The tantric path is a method for transforming ordinary mind and activity into awakened mind and compassionate activity for the benefit of beings. To understand Gyalwa Gyamtso is to understand the Vajrayana view that the awakened qualities we seek are already present within awareness itself, and can be brought fully onto the path through practice.
What is Gyalwa Gyamtso?
The name Gyalwa Gyamtso is the Tibetan rendering of the Sanskrit name Jinasagara, which can be translated as “Ocean of Victorious Ones” or “Ocean of Buddhas.” The practice centers on Red Chenrezig, a form of Avalokiteshvara, the bodhisattva who embodies the compassion of all buddhas.

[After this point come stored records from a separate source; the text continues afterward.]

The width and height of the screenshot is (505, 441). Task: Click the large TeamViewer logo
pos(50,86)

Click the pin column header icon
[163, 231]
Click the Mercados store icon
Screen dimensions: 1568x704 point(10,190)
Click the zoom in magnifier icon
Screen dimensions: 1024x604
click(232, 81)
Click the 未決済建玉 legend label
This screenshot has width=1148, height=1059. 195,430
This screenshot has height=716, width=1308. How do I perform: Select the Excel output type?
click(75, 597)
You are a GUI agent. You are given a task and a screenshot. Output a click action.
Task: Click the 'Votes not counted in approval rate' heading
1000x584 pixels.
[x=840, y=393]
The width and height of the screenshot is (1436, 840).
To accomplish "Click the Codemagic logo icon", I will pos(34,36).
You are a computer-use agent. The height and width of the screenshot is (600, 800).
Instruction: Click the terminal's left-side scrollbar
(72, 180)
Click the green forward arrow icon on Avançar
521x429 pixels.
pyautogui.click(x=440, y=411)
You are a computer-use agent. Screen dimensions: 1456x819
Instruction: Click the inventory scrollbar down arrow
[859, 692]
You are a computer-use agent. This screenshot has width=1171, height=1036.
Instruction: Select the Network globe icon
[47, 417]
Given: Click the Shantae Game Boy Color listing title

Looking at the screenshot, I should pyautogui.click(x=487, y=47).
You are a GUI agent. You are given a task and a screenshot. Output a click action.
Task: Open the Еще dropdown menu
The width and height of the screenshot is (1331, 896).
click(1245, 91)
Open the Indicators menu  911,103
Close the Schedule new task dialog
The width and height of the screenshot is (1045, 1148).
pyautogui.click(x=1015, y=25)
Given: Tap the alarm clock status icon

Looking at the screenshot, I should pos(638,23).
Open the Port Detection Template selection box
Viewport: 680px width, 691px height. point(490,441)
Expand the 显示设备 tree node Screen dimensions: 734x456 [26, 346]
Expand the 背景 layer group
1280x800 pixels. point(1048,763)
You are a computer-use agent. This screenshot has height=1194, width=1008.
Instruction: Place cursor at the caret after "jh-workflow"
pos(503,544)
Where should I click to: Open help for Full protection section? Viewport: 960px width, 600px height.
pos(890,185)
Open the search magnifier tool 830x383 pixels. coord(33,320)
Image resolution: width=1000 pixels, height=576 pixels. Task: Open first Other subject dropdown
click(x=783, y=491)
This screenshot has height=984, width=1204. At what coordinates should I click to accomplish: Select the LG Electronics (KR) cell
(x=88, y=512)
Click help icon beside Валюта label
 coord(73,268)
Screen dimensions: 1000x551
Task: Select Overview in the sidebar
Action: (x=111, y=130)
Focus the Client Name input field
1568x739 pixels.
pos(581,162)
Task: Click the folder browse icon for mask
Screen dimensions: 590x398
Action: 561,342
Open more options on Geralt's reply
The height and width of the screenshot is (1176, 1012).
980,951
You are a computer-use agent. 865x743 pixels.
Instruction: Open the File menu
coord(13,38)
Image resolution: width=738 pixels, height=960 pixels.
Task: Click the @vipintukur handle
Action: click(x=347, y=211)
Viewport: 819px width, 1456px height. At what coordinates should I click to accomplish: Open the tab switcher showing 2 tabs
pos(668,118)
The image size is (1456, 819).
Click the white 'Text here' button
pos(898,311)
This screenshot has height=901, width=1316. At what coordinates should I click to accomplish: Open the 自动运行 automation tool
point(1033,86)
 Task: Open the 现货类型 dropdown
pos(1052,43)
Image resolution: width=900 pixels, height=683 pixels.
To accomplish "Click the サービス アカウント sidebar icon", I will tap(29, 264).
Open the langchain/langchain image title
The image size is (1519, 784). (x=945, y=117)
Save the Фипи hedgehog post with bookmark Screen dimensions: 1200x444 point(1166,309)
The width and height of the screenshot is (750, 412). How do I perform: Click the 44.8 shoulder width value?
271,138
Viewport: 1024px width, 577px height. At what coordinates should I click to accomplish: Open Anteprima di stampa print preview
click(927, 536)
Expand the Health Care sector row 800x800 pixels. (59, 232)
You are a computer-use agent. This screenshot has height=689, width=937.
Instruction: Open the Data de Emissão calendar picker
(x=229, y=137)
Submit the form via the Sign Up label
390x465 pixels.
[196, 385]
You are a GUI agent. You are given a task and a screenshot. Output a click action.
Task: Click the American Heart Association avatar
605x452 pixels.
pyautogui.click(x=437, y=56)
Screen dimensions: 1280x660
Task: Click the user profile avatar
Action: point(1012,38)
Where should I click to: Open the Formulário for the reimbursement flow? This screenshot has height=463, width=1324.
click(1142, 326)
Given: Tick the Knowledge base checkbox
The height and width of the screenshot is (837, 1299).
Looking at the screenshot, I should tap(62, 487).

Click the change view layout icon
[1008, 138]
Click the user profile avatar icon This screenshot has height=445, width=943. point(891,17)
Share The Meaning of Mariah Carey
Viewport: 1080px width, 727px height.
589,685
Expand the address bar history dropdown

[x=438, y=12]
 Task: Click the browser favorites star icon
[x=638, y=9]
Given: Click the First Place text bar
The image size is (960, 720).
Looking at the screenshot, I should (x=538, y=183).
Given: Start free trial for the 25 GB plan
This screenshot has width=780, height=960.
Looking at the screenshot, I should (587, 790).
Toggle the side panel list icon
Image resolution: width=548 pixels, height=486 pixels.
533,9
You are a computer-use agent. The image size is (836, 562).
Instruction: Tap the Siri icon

When people first encounter Vajrayana Buddhism, deity practices can appear exotic or outside our everyday experience. The elaborate imagery, mantras, rituals, and fierce or beautiful forms can seem like symbols or outer forms of practice. But within Vajrayana, deity practice is not based on worshipping something outside ourselves. The purpose is transforming our ordinary body, speech, and mind into awakened body, speech, and mind. Kongtrul says in the Lotus Stem manual on the practice:
The deity’s body is the self-display of mind.
Through visualization, mantra, and meditation, practitioners gradually train in recognizing awakened qualities as inseparable from the nature of mind itself. The tantric path works directly with our body, speech, mind, desire, and even confusion itself as methods for awakening.
Within the traditions of Mahamudra and Dzogchen, the view begins with recognition of the fundamental ground, the originally pure nature of awareness. Tantric practice provides methods for stabilizing and embodying that recognition within lived experience.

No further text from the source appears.